§ EXCERPTED RECORDS
------------------------

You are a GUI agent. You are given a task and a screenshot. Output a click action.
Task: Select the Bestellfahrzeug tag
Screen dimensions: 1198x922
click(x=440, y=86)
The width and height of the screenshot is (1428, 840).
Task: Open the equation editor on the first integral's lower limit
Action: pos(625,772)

------------------------

§ REQUEST
Copy the data above line for line, with no changes.

§ EXERCISE OUTPUT
You are a GUI agent. You are given a task and a screenshot. Output a click action.
Task: Select the Bestellfahrzeug tag
Screen dimensions: 1198x922
click(x=440, y=86)
The width and height of the screenshot is (1428, 840).
Task: Open the equation editor on the first integral's lower limit
Action: pos(625,772)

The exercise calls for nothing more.